> REQUIREMENT
Count every line in the data that contains the word "height", then report that number alone.

> DATASET RECORDS
::::::

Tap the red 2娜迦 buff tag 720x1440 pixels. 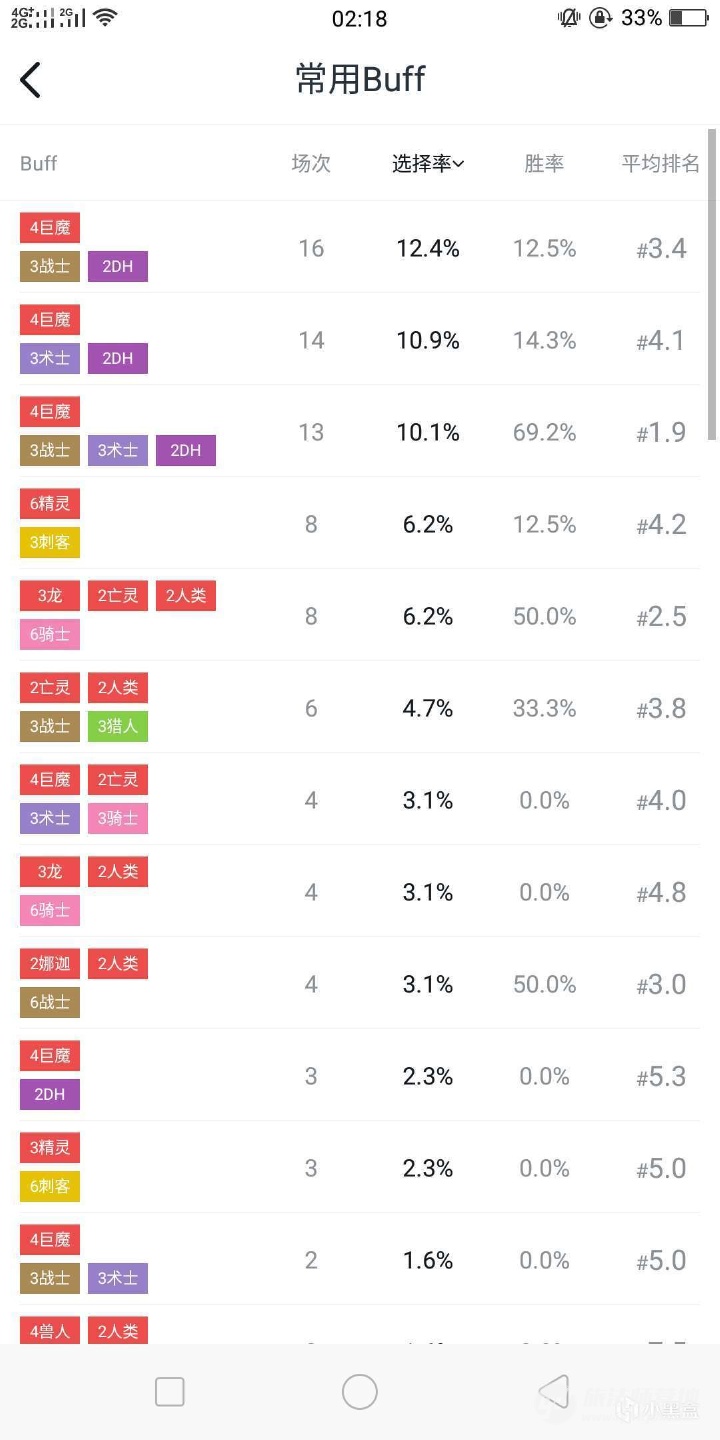[x=50, y=964]
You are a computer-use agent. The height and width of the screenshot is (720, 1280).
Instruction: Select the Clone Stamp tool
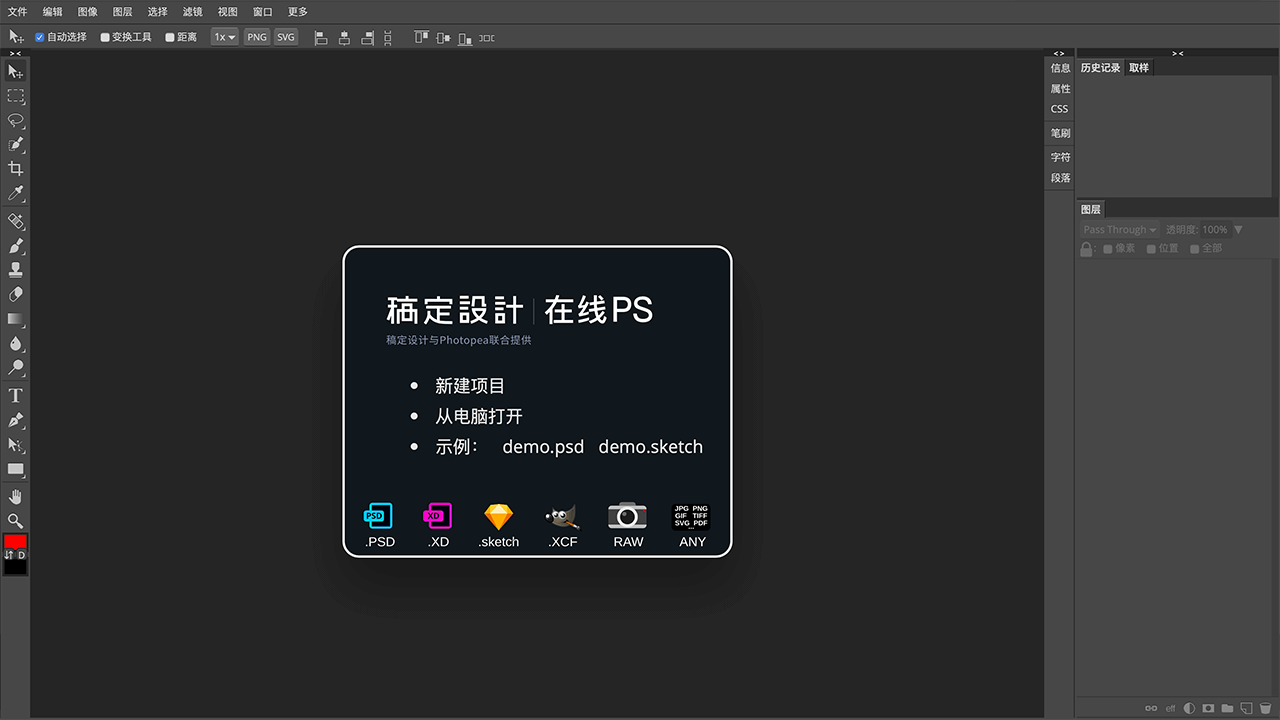pyautogui.click(x=15, y=270)
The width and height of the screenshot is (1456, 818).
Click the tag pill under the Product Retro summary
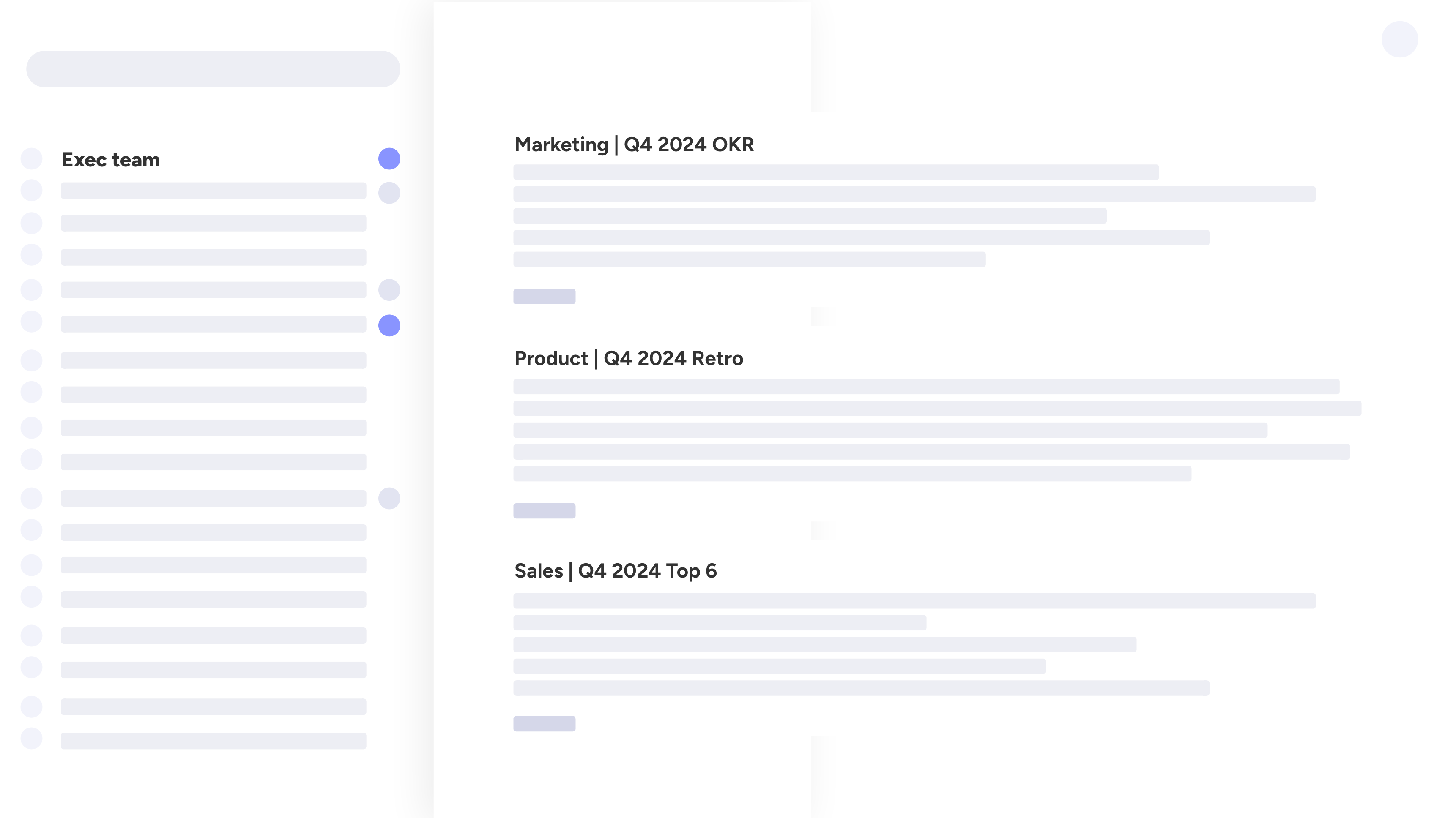coord(544,511)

::::::

> RESPONSE TO THE TASK
2